And that’s the thing about Lynch: her persona is so concrete, so undeniably hilarious and memorable that any imagining of an actual young and permed version is moot.
So imagine my surprise when I started to turn the pages in her memoir, Happy Accidents, and found a voice that is completely different from the one that spews out of Sue Sylvester and the various laugh-inducing straight-faced characters she’s played in movies like Best in Show, For Your Consideration, and The 40-Year-Old Virgin.
The dedication page alone is enough to set the following 302 pages off to an unexpected beat:
“For Mom and Dad … and every kid out there mustering up the courage to answer the call of their own hero’s journey.”
So this isn’t just going to be a 300-page romp about tallness issues and/or the genius of her comedy chops? I wondered.
As it turns out, there’s more to Jane Lynch than socks the funny bone on a regular basis. She isn’t concerned with peppering each paragraph with quotables or wowing her audience with the blunt humor we love her for.
Instead, there’s a sincere earnestness, the feeling that she had been bottling up these stories of family and self-loathing and growth until she couldn’t anymore and finally let them bubble over and explode into a book.
“As much as I joked around, and as loving as my parents were, I still always felt a weird, dark energy bottled up inside. My body was filled with a buzzing nervous tension that constantly threatened to erupt in what my mother came to call ‘thrashing’ (14).”
She’s to the point, simultaneously straightforward and vulnerable, walking the reader through a lifetime of woes and regrets with a 20/20 hindsight that says, “Yeah, I was a crappy person when I was younger, but I’m better now, and you can be, too,” rather than, “I have a deep, dark soul no one understands, but I wrote this anyway because my agent told me to and I like to impress people with my depth and darkness.”
Indeed, the experiences she shares in the first half or so of the memoir don’t paint her as the idealized comedienne we see today. From tormenting her sister for no reason at all to becoming a loudmouthed, whiny diva in her college theatre department, to being a quitter and cast-off and alcoholic in her post-grad years — these are all a stark contrast to the Jane Lynch we know.
She invites you to despise that younger, naïve person who shared her name, but also manages to draw sympathy and understanding, as the older and wiser JL finally understands the origins of The Angry Lady, herself.

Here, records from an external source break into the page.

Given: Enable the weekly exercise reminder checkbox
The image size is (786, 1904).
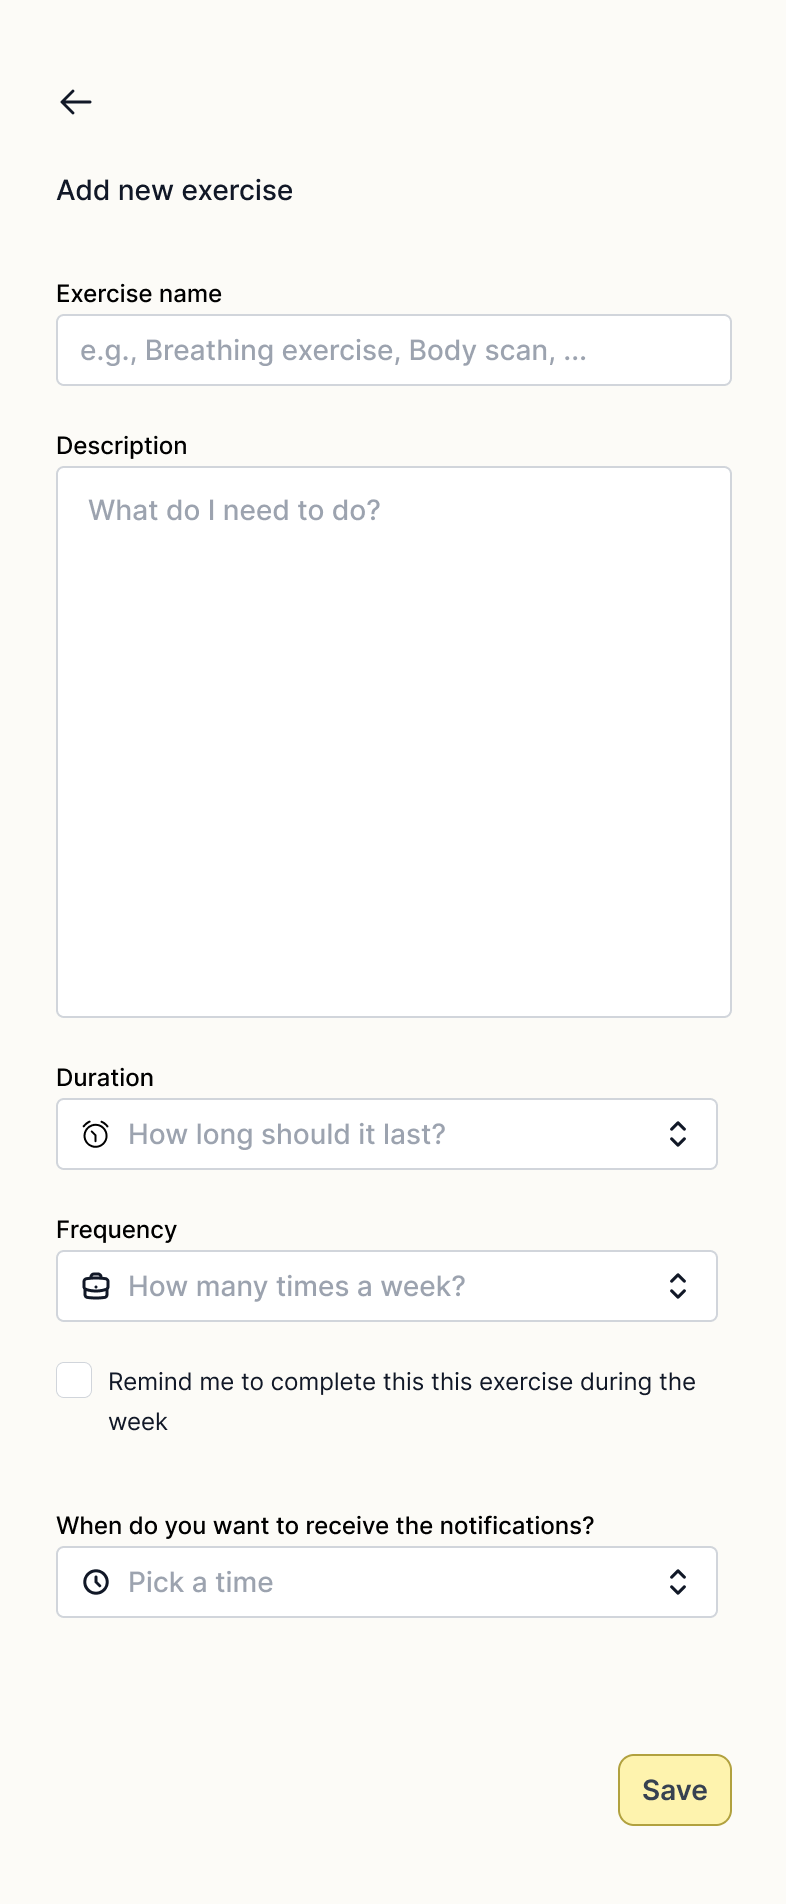Looking at the screenshot, I should pyautogui.click(x=74, y=1380).
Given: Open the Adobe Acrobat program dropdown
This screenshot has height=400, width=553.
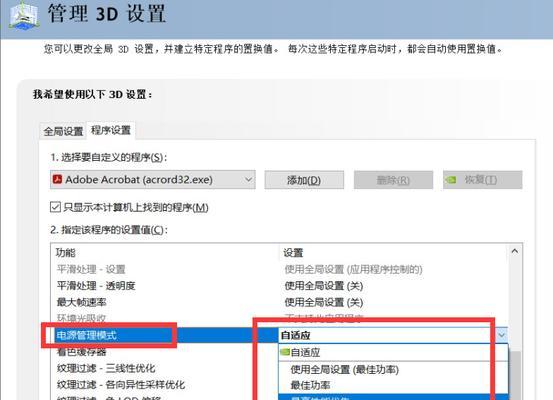Looking at the screenshot, I should click(x=153, y=180).
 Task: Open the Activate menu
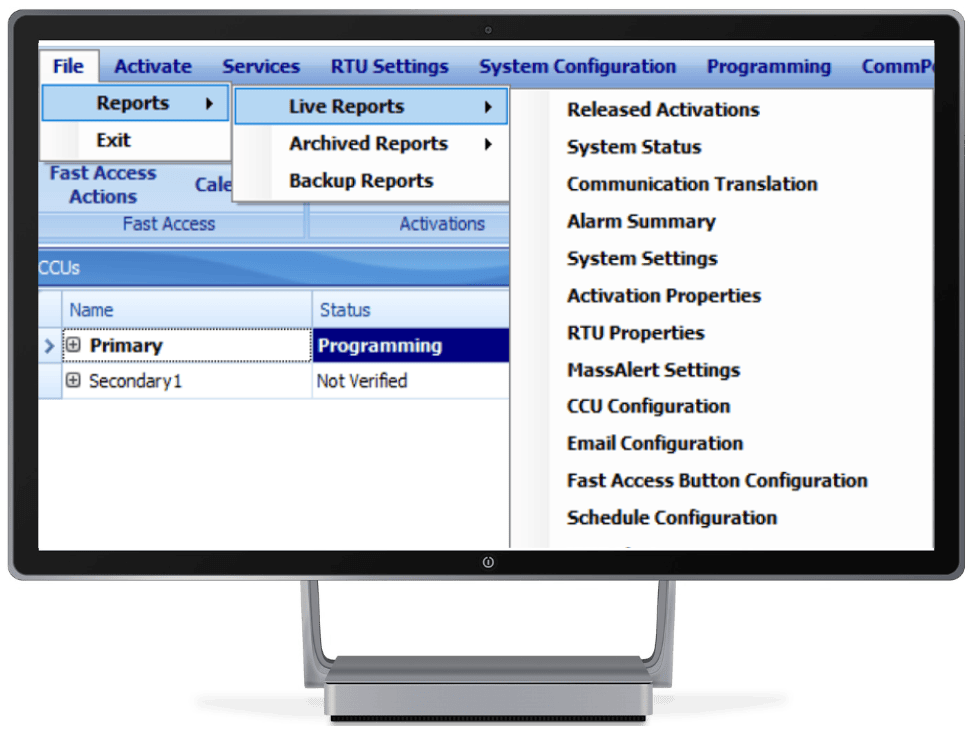click(152, 66)
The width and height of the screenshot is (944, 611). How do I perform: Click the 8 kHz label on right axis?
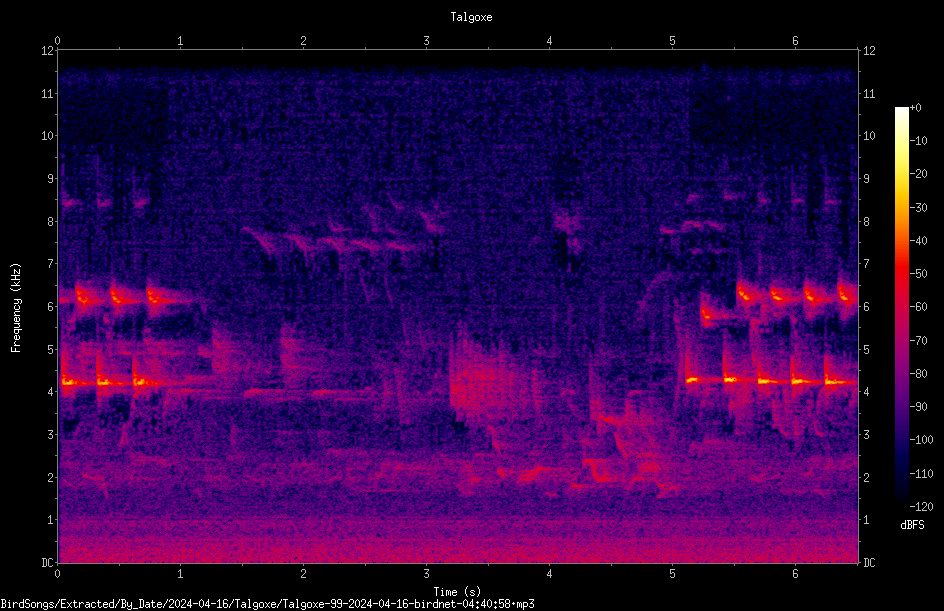pos(866,222)
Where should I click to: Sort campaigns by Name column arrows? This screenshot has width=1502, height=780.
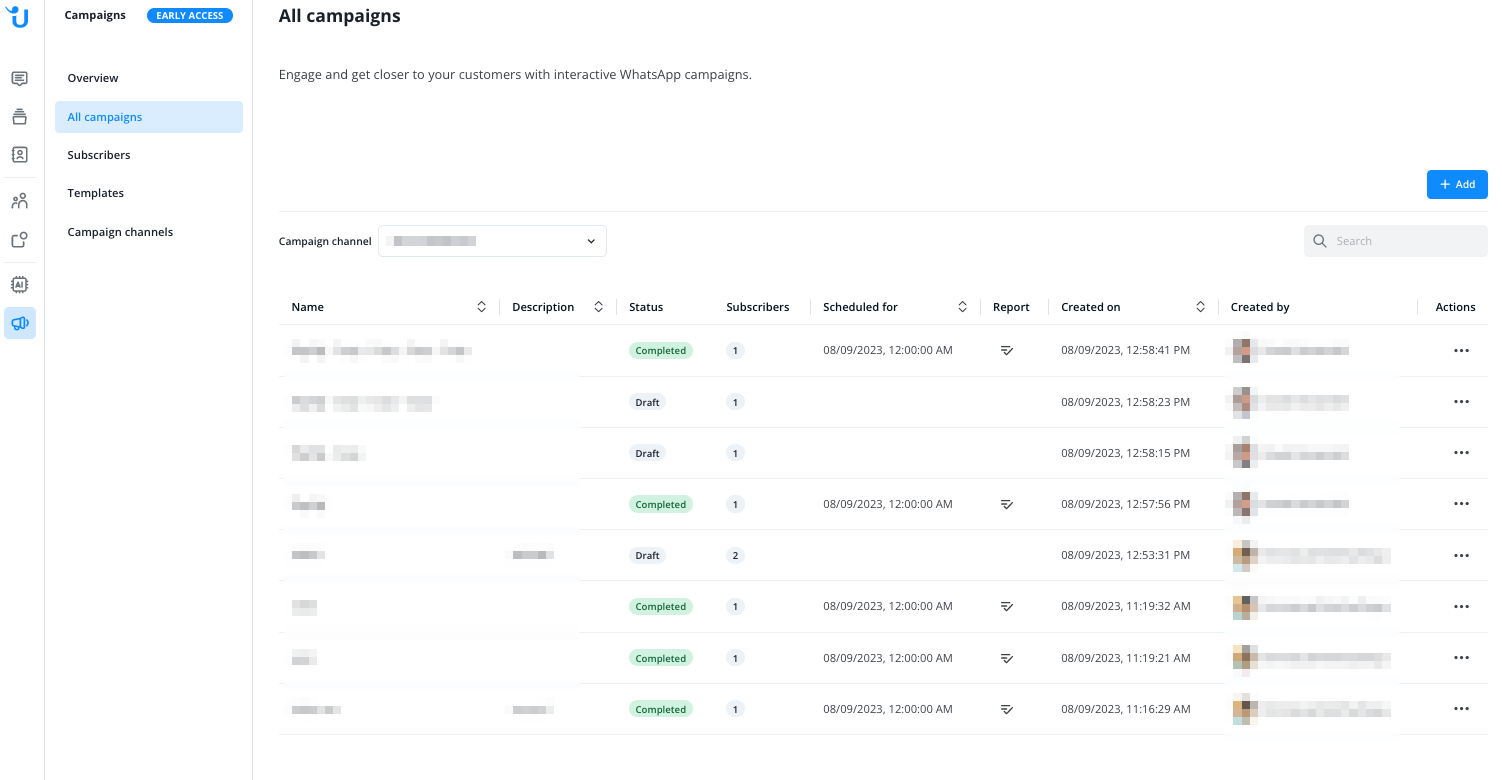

Both her hunger for admiration and her struggle with queerness — which are arguably tied — play central roles in her story, though maybe it’s because I experienced closetedness, myself, not too long ago, but it resonates. And I’d imagine that even straight readers can understand that constant fear of rejection, of inner-turmoil over identity and budding adulthood; and, judging by the way Lynch contextualizes everything and tells her story in an honest and relatable way, she agrees. Her story isn’t just about lesbianism, it’s about accepting every facet of yourself and doing your best to take the chances necessary to be happy. To do things for the sake of happiness.
“Back in Dolton, when I was writing letters to Hollywood agents, my main objective was to be adored, fawned over … Had I become famous as a younger person, it might have been a disaster for my insecure self. I would have been swayed by the public’s opinion … and my sense of self-worth would have been at their mercy … But once I’d reached my thirties, I just wanted to work…
“And that seemed to be how my romantic relationships were going, when they were happening at all. After all the drama of coming out … my sex life lay fairly dormant. I was just starting to be good at friendship. I was really taking my time with the intimacy thing (145).”
Suddenly, the dedication page makes sense: Happy Accidents is a cautionary tale, but one with a happy ending. One so sincerely and earnestly told that throughout reading I often imagined Lynch standing centre-gym at some cheesy, but still effective, middle school DARE assembly, as that cool PE teacher whom kids actually listen to because she “keeps it real.”
“I would love to be able to go back and tell that young girl sitting at the dining room table in Dolton, Illinois … to trust herself in the world. I’d tell her, ‘You don’t have to drink, and you don’t have to be anxious. You just have to be you, and everything will be fine.’
“I would never presume to give anyone advice on how to walk their own path, as I have no desire to deprive anyone of their unique journey; as you can see, my own has been customized to fit my needs and my particular brand of humanness. But I will offer this in the way of counsel: find what it is you do best and do your best with it (302).”
The call of her journey, then — because I’m counting her as a hero now — is to be unafraid of change and of taking chances, of finding something you’re passionate about and sticking with it til the end.
So while the book doesn’t comprise essays of flat-out hilarity, like most comedienne-written memoirs do these days, it still serves as great insight into the past of a once mysterious Jane Lynch and, maybe even a little bit, that part of yourself that still has doubts.